Printemps 2014, Aymeric Caron et Laurent Ruquier envisagent de ne pas renouveler leur collaboration afin de ne pas lasser. Repéré par l’animateur-producteur, lors d’une interview mordante de Nadine Morano - soutien à Nicolas Sarkozy et porte-parole de l’UMP - Aymeric Caron confirme sa pugnacité.

Eté 2014, après avoir questionné Bernard-Henry Lévy sur la mort de civils à Gaza, le journaliste a été placé sous protection policière. Une réaction d’une violence rare qui questionne.

Etes-vous menacé de mort ?

Il y a des menaces sur moi, sur mes proches. Je n’en dirai pas plus.

En questionnant la politique israélienne, un journaliste prend-il le risque de représailles ?

Je n’en sais rien. Je peux le deviner. J’ai simplement posé des questions sur une actualité. C’est le rôle d’un journaliste. Apparemment, certaines personnes ont considéré que je n’aurais pas dû.

Cette violence vous surprend-elle ?

Oui, parce j’ai posé une question de journaliste à un intellectuel qui s’occupe de politique internationale depuis des années.

Pourquoi la relance d’une question est-elle prise pour de l’agressivité ?

La question est : quel journalisme a-t-on en France ? Quel journalisme veut-on ? Je n’y vois pas de l’agressivité, sauf à considérer que poser trois fois la même question c’est agressif, que dire à quelqu’un "ce que vous dites est faux, j’ai une information contradictoire" et insister pour l’affirmer, serait agressif. Ma vision du journalisme est inspirée de ce qui se fait aux Etats-Unis et en Angleterre, un journalisme qui bouscule. Un politique est élu au service des citoyens, il doit rendre des comptes. Mais en France, on reste dans cette conception d’Ancien Régime, avec cette idée qu’il y aurait une classe supérieure au reste des citoyens, une classe dirigeante. Hier, c’était la monarchie, aujourd’hui, c’est la classe politique.

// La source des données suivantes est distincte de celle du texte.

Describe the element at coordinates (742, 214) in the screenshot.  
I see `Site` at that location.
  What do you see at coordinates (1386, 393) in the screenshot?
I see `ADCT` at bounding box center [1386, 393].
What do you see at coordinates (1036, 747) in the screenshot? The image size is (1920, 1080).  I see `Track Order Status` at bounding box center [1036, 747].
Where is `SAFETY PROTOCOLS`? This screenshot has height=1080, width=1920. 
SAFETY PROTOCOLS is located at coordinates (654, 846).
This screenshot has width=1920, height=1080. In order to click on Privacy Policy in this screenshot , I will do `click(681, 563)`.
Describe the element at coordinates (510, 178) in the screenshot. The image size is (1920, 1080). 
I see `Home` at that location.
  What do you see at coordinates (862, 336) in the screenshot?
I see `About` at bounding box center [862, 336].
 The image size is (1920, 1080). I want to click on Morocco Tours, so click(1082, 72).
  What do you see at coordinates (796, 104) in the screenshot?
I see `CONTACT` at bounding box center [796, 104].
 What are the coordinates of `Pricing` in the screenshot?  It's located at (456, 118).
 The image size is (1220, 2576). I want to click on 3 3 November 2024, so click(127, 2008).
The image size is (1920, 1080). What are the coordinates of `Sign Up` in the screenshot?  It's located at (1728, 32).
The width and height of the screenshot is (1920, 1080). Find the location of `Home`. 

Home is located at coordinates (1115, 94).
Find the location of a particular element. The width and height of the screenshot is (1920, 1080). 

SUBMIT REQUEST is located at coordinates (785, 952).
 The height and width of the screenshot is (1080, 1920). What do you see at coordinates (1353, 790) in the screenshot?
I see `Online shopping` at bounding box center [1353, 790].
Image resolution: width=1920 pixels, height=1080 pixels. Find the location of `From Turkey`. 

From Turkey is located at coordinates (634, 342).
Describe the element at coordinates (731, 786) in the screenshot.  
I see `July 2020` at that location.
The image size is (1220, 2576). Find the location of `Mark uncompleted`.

Vous-même êtes tancé pour vos positions exprimées dans "No steak", votre dernier essai.

Et alors ? Certains voudraient nous faire croire qu’il y a, d’un côté, des journalistes qui ne disent rien et, de l’autre, des idéologues. Je crois en l’honnêteté du journaliste, pas en sa neutralité. En France, on confond un journaliste pugnace, qui assume ses opinions et un journaliste idéologue qui essaye de démontrer ses propres thèses à travers ses questions.

Quel rôle votre éducation dans le Nord-Pas-de-Calais, entre un père directeur d’école primaire et une mère infirmière en pédiatrie, joue-t-il sur votre métier ?

Ma mère est néerlandaise, donc protestante. Je suis athée, mais je vis avec cette culpabilité autour de la réussite, du bonheur. Ce sont par nos paroles, surtout par nos actes, qu’on peut se racheter. Selon l’endroit ou la famille dans laquelle ils naissent, les gens n’ont pas les mêmes chances de réussir. Sans doute, suis-je devenu reporter pour rencontrer les gens au Pakistan, en Russie, aux Etats-Unis… pour mieux les comprendre. Pourquoi certains ont-ils dix fois plus de chances de réussir que d’autres qui le méritent peut-être plus ? Ça m’obsède terriblement.

Et vous vous retrouvez à la télévision dont la logique refuse la complexité du monde !

C’est vrai que pour attirer le lectorat ou les spectateurs, on a tout simplifié depuis quelques années. J’ai appris mon métier en couvrant des conflits. Le conflit oppose par définition deux parties : les gentils et les méchants. On demande d’autant plus au spectateur ou au journaliste de choisir son camp, que le pays dont vous êtes issu participe à un bombardement. Mais, j’ai pu constater que le méchant n’était pas forcément aussi méchant qu’on le disait. Les gentils, pas aussi gentils. C’est plus complexe.

Quel conflit vous aura marqué ?

Celui du Kosovo que la presse française a présenté comme le conflit contre les méchants Serbes. Pour coller à cette présentation, des journaux très respectés sortaient des informations non vérifiées, parlaient du massacre de plusieurs milliers de personnes pour découvrir ensuite que c’était faux. A l’époque, on gobait les informations de l’état-major français ou de l’Otan. Après mon école de journalisme, j’ai vécu deux ans en Chine. Je suis arrivé avec tous mes a priori de Français. En m’immergeant dans la population, j’ai appris à mettre en perspective. Le bien n’était pas incarné par certains pays qui auraient tout compris. Le mal ne règne pas là où les populations seraient arriérées.